Thabo is part of the AIDS vaccine experiment
Thabo is a bit nervous as he enters a clinic in South Africa's largest hospital to join the Phambili project.  Phambili means "forward" in the local Zulu language.

Thabo is one of the first of 3,000 volunteers to receive the vaccine. The vaccine has undergone preliminary trials on humans in the Americas and is proven to be safe. Now it is being tried on a broader population to test its effectiveness. If successful, the trials will be further expanded as a first step toward licensing and marketing.

In this country where more than 10 percent of the population is infected with AIDS, researchers hope the vaccine will boost resistance to HIV or at least slow its progression into full-blown AIDS.

 
An AIDS vaccine being administered
They are also keen to test the vaccine here because the strain of HIV in Africa is different from the one in America. It infects primarily heterosexual people rather than homosexuals and infects more women than men. If the vaccine is successful, it would go a long way toward developing a global vaccine.

Thabo, in his mid-20s and unemployed, says he hopes to help in that battle. "Because I've got friends and members of the family that are infected with AIDS. And then I hope to see a cure for AIDS in the future. Yes, that will come."

Thabo says he is not afraid. He knows the vaccine contains several genetically engineered proteins of the HIV virus, but not the actual virus itself. So he cannot get AIDS from the vaccine.

==============================

TASK REQUIREMENTS:
1 > Please write out the passage about the AIDS vaccine trial word for word, beginning at "Thabo, in his" and stopping after "from the vaccine.".
2 > In the passage about the AIDS vaccine trial, what does the word "Phambili" mean in Zulu?
3 > Extend the passage about the AIDS vaccine trial, picking up after its final sentence.
The items come from a different source than the passage about the AIDS vaccine trial.

EXCERPTED RECORDS:
==============================

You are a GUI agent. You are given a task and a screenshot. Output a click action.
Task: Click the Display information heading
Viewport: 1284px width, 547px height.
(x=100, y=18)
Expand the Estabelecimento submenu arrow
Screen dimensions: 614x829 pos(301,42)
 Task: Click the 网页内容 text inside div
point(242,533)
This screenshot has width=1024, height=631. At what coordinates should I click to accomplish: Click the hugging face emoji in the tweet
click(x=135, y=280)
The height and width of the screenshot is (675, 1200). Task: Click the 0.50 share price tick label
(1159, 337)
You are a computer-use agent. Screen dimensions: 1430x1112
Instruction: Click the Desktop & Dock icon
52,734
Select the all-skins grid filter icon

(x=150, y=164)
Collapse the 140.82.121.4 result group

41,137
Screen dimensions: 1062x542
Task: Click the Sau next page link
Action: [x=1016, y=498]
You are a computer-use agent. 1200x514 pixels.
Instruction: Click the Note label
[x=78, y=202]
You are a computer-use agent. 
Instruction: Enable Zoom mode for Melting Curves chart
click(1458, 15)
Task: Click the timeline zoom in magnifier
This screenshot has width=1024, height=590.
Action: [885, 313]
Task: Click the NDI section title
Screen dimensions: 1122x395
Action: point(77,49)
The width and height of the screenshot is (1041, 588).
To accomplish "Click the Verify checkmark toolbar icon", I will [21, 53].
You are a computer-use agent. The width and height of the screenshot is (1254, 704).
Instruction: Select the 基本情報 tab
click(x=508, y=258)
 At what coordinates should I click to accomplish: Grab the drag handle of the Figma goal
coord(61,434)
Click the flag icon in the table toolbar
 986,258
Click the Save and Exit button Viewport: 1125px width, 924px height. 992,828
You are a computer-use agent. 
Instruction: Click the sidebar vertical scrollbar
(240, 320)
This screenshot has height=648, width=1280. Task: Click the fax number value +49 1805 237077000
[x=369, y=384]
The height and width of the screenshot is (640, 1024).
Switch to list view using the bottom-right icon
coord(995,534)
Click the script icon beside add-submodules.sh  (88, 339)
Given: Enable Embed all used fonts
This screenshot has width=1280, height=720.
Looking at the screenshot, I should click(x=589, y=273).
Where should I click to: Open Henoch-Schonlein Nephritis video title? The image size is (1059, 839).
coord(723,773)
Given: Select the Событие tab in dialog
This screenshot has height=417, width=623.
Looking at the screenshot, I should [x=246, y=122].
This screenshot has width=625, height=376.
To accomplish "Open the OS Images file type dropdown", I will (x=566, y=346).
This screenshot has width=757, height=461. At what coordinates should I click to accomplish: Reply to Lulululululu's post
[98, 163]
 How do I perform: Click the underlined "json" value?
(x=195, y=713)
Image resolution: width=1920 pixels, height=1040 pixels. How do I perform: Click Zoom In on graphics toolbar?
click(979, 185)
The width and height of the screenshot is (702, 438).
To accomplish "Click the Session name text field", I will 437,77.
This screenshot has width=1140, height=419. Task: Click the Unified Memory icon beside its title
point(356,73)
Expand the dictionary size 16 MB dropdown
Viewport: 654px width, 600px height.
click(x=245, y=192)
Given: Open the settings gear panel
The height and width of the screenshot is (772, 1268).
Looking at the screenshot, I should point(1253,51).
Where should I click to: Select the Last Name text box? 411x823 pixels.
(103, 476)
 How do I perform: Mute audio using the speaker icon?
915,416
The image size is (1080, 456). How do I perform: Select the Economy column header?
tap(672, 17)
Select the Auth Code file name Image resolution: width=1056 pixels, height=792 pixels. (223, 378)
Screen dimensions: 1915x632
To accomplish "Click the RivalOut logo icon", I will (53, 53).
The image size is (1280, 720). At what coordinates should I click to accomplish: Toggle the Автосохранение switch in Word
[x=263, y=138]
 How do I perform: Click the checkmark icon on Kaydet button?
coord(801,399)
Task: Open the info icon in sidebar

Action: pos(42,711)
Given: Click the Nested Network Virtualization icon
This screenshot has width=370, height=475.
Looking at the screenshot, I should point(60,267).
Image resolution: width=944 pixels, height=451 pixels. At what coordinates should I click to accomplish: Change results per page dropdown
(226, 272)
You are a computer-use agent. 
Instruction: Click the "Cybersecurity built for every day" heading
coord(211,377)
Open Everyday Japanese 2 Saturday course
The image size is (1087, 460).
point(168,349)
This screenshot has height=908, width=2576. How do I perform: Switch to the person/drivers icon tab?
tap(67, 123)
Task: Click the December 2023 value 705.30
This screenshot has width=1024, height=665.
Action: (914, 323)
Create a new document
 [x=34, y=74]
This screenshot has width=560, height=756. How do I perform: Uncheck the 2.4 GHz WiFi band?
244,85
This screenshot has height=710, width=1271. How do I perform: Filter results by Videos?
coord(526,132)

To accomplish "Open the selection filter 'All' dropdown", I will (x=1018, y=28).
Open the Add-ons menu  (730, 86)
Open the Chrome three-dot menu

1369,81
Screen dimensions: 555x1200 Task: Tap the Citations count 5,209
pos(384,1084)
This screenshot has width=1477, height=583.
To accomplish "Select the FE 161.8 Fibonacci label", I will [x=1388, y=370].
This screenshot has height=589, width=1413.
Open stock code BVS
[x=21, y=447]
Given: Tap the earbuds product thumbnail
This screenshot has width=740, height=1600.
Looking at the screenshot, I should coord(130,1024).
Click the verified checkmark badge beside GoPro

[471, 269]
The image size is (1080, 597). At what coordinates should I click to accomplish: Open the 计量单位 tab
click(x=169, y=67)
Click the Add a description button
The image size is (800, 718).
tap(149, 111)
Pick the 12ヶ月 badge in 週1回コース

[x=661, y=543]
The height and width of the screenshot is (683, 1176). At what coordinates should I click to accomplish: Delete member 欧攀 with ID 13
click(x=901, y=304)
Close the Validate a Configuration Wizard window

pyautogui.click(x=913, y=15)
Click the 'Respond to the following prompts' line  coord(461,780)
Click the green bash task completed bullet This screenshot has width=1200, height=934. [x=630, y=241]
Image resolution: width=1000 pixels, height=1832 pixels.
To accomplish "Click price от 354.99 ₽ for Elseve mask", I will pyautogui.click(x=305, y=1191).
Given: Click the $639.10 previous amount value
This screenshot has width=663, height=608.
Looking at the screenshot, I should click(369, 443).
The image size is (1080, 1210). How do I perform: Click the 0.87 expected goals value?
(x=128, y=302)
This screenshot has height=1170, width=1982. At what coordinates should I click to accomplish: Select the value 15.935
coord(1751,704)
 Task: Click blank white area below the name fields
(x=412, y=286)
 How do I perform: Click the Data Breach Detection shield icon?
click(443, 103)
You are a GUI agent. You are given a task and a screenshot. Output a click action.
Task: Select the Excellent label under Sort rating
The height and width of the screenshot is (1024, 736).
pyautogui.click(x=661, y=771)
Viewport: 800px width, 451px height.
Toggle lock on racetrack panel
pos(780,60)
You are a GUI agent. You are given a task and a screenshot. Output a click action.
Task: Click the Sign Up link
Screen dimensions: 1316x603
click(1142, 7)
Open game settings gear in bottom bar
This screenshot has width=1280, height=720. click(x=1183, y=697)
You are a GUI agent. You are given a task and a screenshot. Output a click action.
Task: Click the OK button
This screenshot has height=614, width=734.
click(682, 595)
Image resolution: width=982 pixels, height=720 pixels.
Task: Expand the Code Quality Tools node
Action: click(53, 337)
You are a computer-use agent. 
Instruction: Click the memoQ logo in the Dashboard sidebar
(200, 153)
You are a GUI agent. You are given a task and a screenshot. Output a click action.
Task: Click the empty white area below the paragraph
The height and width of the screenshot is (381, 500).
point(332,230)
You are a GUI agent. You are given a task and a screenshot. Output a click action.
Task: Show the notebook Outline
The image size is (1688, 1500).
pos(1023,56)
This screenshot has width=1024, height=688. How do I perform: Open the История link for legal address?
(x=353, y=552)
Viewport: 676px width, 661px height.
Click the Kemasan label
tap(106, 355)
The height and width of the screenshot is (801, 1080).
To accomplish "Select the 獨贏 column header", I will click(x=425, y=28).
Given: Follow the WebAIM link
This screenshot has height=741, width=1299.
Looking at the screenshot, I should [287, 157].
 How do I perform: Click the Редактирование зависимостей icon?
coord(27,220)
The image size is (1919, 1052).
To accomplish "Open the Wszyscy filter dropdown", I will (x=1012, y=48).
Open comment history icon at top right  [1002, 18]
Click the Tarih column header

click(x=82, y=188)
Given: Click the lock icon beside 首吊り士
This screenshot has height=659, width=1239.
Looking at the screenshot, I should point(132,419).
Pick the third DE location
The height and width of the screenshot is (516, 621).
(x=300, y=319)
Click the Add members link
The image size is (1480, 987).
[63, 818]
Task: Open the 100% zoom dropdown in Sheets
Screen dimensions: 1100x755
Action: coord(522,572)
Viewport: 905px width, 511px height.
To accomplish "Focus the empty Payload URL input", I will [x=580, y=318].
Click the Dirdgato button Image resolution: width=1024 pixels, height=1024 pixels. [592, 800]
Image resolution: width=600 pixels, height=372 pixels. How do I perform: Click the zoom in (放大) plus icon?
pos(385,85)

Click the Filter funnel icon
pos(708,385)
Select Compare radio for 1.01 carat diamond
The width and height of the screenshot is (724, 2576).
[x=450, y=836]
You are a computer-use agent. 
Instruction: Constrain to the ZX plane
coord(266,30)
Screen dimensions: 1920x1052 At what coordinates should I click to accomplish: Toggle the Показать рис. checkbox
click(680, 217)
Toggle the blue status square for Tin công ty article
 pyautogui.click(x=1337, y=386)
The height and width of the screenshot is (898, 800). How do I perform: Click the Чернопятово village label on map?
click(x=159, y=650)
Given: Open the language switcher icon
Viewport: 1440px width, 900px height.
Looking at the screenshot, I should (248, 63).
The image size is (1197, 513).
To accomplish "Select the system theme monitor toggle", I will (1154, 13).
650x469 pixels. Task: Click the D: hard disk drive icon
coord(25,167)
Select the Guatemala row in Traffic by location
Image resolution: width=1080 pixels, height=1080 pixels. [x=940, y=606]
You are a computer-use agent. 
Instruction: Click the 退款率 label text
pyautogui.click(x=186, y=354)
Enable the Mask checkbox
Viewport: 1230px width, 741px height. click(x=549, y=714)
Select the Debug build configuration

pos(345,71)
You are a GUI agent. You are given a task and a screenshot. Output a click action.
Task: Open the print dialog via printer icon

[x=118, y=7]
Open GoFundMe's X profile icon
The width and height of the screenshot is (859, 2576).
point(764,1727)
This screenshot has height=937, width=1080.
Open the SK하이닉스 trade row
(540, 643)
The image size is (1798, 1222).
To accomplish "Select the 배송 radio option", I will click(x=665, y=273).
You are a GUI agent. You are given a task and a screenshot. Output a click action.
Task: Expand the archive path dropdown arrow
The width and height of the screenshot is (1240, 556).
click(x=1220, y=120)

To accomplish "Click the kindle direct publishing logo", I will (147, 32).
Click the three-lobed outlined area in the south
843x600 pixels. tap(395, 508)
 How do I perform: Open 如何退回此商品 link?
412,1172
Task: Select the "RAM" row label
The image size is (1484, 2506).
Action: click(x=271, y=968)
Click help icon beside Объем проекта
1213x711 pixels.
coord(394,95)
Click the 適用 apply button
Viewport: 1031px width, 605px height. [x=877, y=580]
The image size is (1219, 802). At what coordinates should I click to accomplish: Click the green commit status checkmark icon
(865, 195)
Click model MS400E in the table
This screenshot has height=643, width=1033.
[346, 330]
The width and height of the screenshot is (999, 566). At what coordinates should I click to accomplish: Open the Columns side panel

==============================

ANSWERS FOR EACH ITEM:
1 >
Thabo, in his mid-20s and unemployed, says he hopes to help in that battle. "Because I've got friends and members of the family that are infected with AIDS. And then I hope to see a cure for AIDS in the future. Yes, that will come."

Thabo says he is not afraid. He knows the vaccine contains several genetically engineered proteins of the HIV virus, but not the actual virus itself. So he cannot get AIDS from the vaccine.

2 > It means "forward."

3 >
Muzi Mkhwanazi is a former model who recruits volunteers for Phambili in Soweto. He is looking for men and women between 18 and 35 years old who do not have HIV. Muzi explains that half of the volunteers will receive the vaccine. The other half will receive an injection but with no vaccine, a placebo.

 
Dr. Glenda Gray is the head investigator for the project
The volunteers are encouraged to practice safe sex and are given free condoms and free testing. Anyone who contracts HIV will receive free treatment including anti-retroviral drugs.

Mzimbulu says he volunteered because he wanted to know whether he had HIV. "Yes, I was protecting myself in the past but there was some circumstances. You know life is full of surprises. You can get sick and you don't know what kind of disease it is like."

Organizers urge the volunteers to practice safe sex because nobody wants them to come down with AIDS. But they know that, nevertheless, some will get the virus.

Project Director Busi Siwe Nkala says that after two decades of handing out condoms and preaching safe sex it is clear that these methods are not working. She hopes a vaccine will.

"If the vaccine can be available, people don't have to go through things that they feel are not natural," she says.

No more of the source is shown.